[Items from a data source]
━━━━━━━━━━

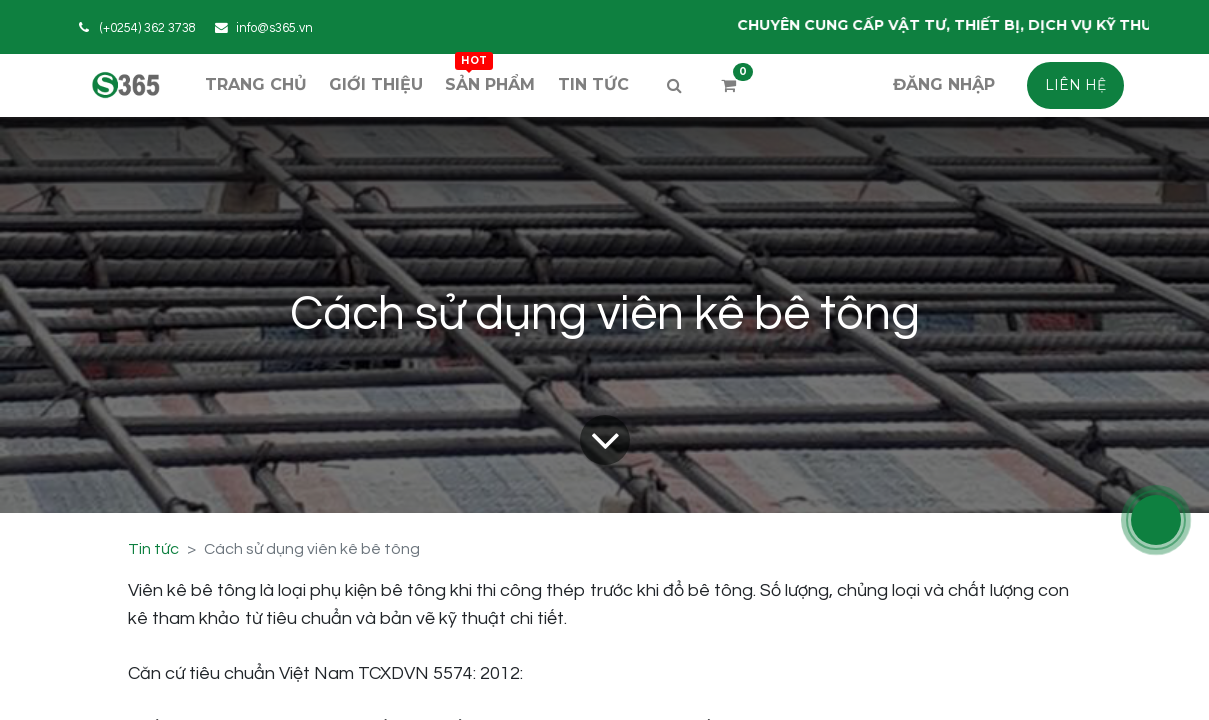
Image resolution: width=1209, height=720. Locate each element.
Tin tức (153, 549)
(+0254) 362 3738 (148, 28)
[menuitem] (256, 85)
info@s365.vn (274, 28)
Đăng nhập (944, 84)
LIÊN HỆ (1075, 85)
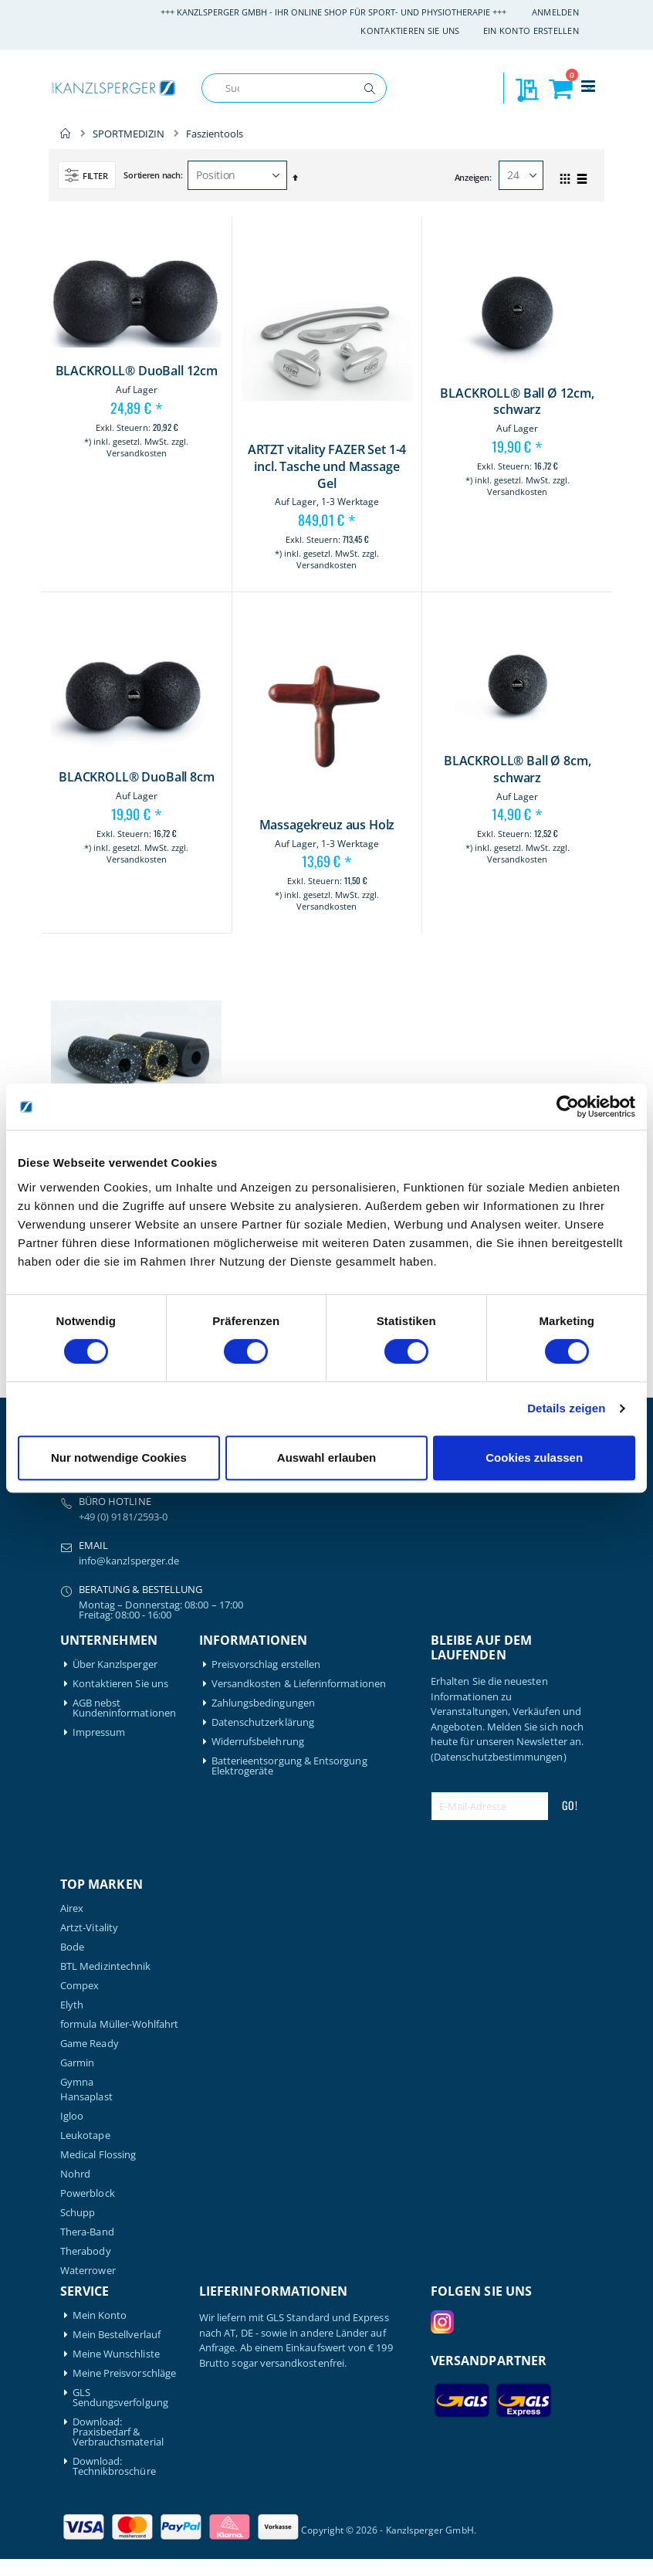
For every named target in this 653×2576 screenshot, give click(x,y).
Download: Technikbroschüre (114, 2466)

━━━━━━━━━━

Directions →
Can you format all the lines above as a Markdown table with the columns "Row" and "Line," skipping any blank lines and leaving the pictures out?

Exercise response →
| Row | Line |
|---|---|
| 1 | Image resolution: width=1209, height=720. Locate each element. |
| 2 | Tin tức (153, 549) |
| 3 | (+0254) 362 3738 (148, 28) |
| 4 | [menuitem] (256, 85) |
| 5 | info@s365.vn (274, 28) |
| 6 | Đăng nhập (944, 84) |
| 7 | LIÊN HỆ (1075, 85) |
| 8 | For every named target in this 653×2576 screenshot, give click(x,y). |
| 9 | Download: Technikbroschüre (114, 2466) |